BOOKS: Machine of Death, ed. North/Bennardo/Malki! (2011)

Machine of Death is an anthology inspired by this comic. Imagine a machine that takes a drop of blood, then spits out a piece of paper that tells you how you will die. No dates, mind you, and not many details. And the machine is prone to vagueness and ambiguity. If your paper says SUICIDE, for instance, you're not necessarily going to kill yourself; you might be one of the casualties of a suicide bomber.

Some predictions are less inherently vague than others, of course.

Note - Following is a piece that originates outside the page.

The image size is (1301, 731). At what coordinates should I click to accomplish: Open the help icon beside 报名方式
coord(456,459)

A prediction like TORN APART AND DEVOURED BY LIONS doesn't seem to leave much room for interpretation, and as one character says, "I'm not likely to be hit crossing the street by a runaway colon cancer, am I?"

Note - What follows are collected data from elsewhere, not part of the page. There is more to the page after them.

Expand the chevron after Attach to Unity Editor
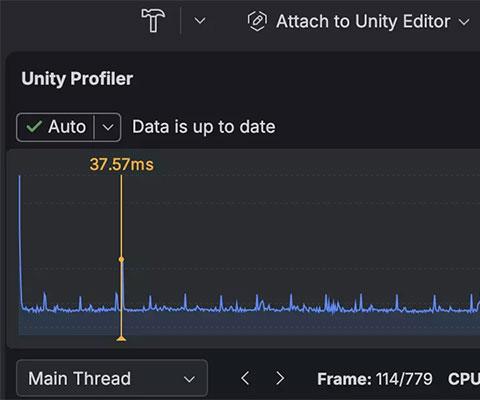The image size is (480, 400). pos(464,22)
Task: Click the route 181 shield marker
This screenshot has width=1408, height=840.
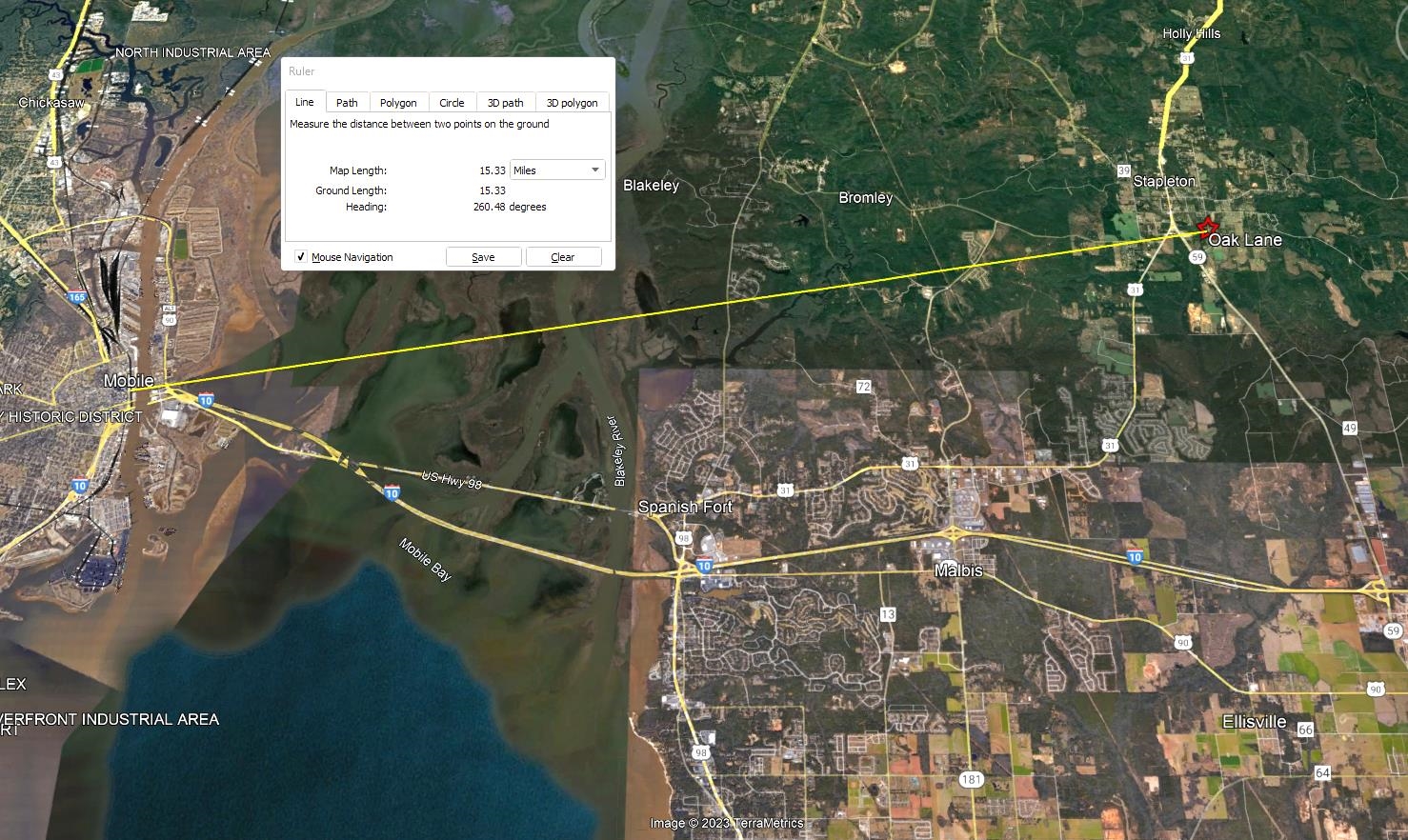Action: click(x=971, y=779)
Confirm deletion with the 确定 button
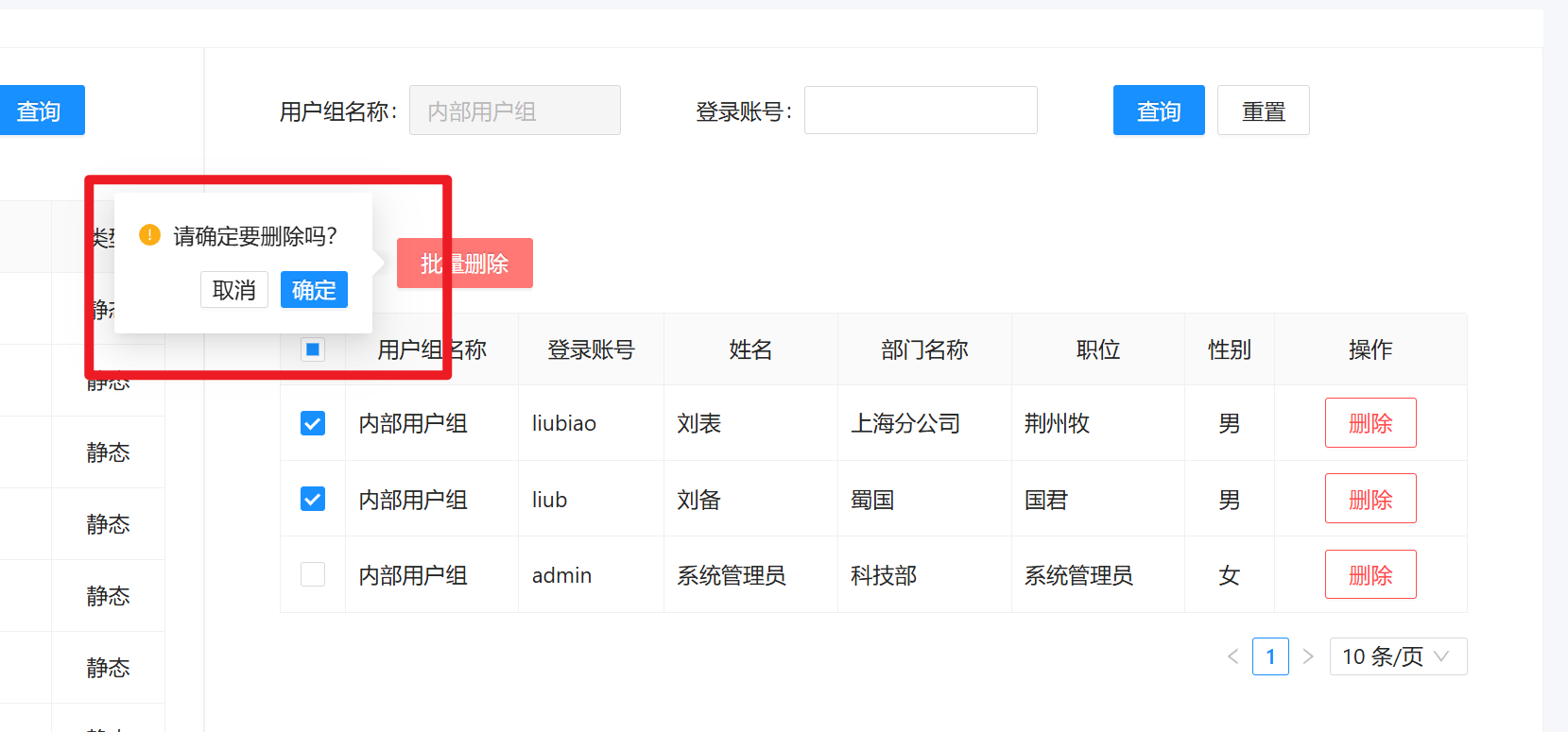 [x=314, y=290]
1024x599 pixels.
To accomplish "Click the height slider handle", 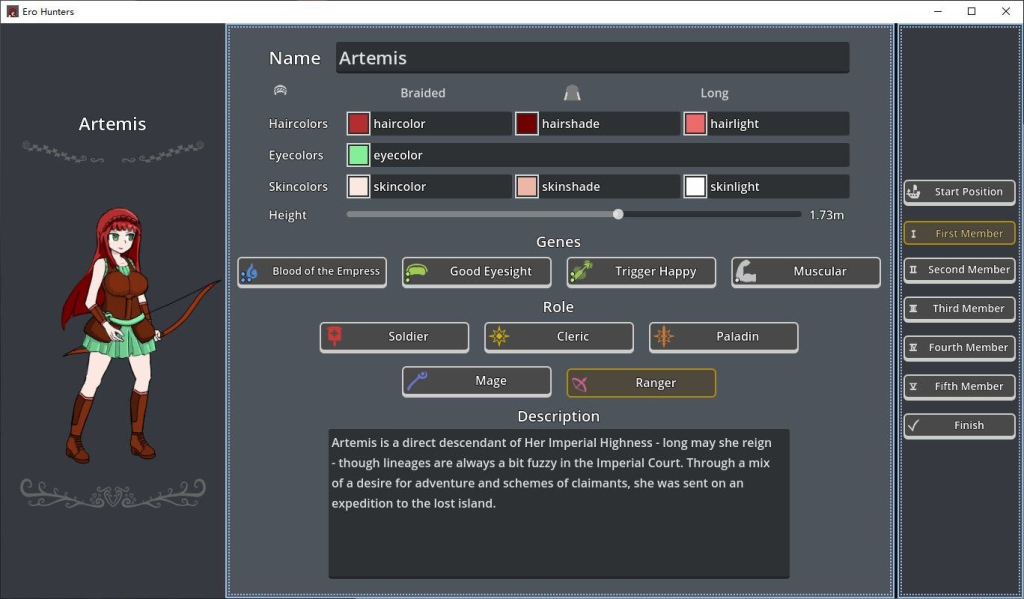I will (x=618, y=214).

The 34 stories collected here are each titled with the printout from one prediction slip, usually that of the story's protagonist. There's been no effort on the part of the editors to place the stories into a single world, and different stories imagine very different societal reactions to the existence of the machine. In some, everyone is tested at birth; in others, the test is a teenage rite of passage akin to getting your driver's license.

Some of the stories are quite funny. Alexander Danner's "Aneurysm" tells of a man who finds a way to escape his ex-wife's horrid party games; Camille Alexa's "Flaming Marshmallow" reminds us that teenage cliques and peer pressure will adapt to any new circumstance.

But there's a wide range of moods -- the poignance of Pelotard's "Nothing," the heartbreak of Dalisa Chaponda's "While Trying to Save Another," the existential angst of John Chernega's "Almond," the remarkably concise resignation of Brian Quinlan's "HIV Infection from Machine of Death Needle."

Editors Ryan North, Matthew Bennardo, and David Malki! (the "!" is not a typo; that's how Malki! spells his name) are working on a second collection of Machine of Death stories, and I'm looking forward to it. I wouldn't have imagined that so many variations could be rung on a theme that seems, at first glance, rather limited.